◆ **Work item**:
For this exercise, copy each line of the records that contains the word "Switch".

[Start of Attachment]

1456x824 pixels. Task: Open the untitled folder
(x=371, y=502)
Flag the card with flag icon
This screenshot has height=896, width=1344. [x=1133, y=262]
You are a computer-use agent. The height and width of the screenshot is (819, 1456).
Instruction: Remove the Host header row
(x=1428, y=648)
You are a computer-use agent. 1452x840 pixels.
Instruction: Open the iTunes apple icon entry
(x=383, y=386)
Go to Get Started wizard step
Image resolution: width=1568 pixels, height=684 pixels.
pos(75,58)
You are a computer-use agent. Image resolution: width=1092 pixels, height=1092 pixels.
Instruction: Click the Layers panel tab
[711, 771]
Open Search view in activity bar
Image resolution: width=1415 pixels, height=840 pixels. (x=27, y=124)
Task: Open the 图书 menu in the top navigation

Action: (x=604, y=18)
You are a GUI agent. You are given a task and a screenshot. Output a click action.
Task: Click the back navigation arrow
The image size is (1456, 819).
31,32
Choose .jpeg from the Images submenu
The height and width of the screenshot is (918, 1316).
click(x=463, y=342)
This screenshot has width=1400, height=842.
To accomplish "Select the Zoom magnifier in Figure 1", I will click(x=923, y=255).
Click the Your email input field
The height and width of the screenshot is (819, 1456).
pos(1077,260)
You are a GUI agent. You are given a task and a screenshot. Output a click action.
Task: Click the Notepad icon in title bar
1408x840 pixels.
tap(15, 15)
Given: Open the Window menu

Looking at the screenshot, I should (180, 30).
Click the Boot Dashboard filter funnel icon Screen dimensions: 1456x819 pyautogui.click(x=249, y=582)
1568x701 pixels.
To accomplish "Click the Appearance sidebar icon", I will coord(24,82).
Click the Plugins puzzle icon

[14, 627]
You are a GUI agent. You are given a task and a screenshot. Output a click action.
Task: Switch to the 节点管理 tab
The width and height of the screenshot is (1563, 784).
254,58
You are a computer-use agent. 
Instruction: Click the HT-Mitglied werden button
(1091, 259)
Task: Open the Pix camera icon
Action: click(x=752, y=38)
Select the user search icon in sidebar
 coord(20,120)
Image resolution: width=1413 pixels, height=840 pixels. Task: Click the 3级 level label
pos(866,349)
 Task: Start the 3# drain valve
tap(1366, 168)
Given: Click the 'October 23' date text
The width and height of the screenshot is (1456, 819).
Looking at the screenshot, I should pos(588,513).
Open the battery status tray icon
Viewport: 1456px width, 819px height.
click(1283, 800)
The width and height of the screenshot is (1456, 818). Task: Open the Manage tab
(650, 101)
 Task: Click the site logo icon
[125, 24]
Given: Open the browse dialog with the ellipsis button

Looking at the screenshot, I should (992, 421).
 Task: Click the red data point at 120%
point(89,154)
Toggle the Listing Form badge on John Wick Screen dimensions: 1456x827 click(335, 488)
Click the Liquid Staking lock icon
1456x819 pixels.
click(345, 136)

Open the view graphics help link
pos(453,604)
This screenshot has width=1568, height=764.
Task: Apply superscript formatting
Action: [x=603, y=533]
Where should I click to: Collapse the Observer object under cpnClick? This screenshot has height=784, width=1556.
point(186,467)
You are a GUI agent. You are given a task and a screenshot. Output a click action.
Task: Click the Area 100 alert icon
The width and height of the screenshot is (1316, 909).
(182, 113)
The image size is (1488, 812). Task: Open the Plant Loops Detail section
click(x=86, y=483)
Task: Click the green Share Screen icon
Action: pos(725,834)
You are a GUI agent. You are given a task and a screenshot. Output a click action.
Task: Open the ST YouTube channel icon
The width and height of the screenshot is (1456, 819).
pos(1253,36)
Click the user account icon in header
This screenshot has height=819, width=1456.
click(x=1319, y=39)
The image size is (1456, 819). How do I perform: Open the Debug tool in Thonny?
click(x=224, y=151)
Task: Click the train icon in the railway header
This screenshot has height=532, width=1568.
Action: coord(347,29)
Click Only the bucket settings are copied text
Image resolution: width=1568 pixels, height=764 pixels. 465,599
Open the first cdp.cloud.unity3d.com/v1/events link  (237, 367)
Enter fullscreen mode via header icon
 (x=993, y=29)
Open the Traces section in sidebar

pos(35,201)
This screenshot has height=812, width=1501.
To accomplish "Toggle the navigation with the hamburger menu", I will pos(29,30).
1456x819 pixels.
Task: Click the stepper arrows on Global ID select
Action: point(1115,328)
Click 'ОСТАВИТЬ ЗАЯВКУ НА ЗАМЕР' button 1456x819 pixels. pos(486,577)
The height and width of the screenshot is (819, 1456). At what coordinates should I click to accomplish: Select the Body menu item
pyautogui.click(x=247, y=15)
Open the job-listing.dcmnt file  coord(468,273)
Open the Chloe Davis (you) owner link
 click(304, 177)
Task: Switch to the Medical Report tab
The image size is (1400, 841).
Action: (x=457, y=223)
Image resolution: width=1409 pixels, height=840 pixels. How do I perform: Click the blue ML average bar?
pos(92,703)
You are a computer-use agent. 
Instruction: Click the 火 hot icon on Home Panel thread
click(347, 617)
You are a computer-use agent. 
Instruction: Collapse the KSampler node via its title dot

[End of Attachment]

◆ **Response**:
Task: Switch to the 节点管理 tab
Task: Switch to the Medical Report tab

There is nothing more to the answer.